--- BEGIN Working data ---
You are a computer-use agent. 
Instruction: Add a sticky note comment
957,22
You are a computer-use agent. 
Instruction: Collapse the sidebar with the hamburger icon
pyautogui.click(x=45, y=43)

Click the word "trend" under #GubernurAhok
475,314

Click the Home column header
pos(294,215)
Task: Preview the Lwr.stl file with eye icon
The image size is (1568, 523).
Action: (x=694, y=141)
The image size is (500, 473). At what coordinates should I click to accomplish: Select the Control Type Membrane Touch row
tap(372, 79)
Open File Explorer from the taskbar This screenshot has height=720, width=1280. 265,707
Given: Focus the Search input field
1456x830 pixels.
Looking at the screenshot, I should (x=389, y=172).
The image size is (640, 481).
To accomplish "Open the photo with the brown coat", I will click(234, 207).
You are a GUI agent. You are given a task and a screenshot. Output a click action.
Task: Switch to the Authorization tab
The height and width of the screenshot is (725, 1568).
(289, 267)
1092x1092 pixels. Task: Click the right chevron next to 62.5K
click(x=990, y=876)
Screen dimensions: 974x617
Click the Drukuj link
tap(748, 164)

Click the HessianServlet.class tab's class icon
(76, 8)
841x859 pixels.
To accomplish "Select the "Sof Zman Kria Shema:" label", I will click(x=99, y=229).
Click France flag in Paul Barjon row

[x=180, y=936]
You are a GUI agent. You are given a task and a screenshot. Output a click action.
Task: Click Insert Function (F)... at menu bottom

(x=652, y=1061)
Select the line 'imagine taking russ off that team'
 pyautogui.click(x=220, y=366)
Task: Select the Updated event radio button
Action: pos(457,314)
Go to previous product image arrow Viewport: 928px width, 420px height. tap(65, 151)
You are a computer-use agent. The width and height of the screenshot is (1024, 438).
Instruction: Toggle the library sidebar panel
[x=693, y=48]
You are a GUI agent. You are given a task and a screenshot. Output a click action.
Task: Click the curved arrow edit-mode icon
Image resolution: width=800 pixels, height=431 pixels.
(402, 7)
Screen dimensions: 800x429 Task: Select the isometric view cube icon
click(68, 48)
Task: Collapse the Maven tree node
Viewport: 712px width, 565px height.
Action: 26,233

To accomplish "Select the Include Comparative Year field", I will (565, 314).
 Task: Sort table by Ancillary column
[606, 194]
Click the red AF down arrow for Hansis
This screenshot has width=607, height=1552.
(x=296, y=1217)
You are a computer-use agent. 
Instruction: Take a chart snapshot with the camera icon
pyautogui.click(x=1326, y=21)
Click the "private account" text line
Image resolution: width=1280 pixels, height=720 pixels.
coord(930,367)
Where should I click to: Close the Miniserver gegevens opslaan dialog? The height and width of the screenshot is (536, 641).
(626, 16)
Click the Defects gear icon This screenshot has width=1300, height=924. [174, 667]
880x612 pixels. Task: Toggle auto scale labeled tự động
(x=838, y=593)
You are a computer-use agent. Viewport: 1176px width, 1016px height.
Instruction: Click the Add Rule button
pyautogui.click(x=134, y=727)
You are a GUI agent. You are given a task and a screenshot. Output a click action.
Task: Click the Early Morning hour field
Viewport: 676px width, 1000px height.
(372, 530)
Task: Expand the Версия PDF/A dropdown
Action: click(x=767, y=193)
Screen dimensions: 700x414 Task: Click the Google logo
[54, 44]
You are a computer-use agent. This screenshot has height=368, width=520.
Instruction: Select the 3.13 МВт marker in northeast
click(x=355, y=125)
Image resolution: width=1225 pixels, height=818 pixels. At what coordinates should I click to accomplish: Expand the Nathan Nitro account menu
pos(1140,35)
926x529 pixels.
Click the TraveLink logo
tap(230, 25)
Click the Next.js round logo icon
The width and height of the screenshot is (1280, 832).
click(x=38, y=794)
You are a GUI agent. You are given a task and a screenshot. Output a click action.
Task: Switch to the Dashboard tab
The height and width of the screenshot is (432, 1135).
--- END Working data ---
● **Aim**:
Copy the lines word for word, beginning with the line that contains "Click the Home column header" and continuing through the line that contains "click(x=990, y=876)".

● **Result for this exercise**:
Click the Home column header
pos(294,215)
Task: Preview the Lwr.stl file with eye icon
The image size is (1568, 523).
Action: (x=694, y=141)
The image size is (500, 473). At what coordinates should I click to accomplish: Select the Control Type Membrane Touch row
tap(372, 79)
Open File Explorer from the taskbar This screenshot has height=720, width=1280. 265,707
Given: Focus the Search input field
1456x830 pixels.
Looking at the screenshot, I should (x=389, y=172).
The image size is (640, 481).
To accomplish "Open the photo with the brown coat", I will click(234, 207).
You are a GUI agent. You are given a task and a screenshot. Output a click action.
Task: Switch to the Authorization tab
The height and width of the screenshot is (725, 1568).
(289, 267)
1092x1092 pixels. Task: Click the right chevron next to 62.5K
click(x=990, y=876)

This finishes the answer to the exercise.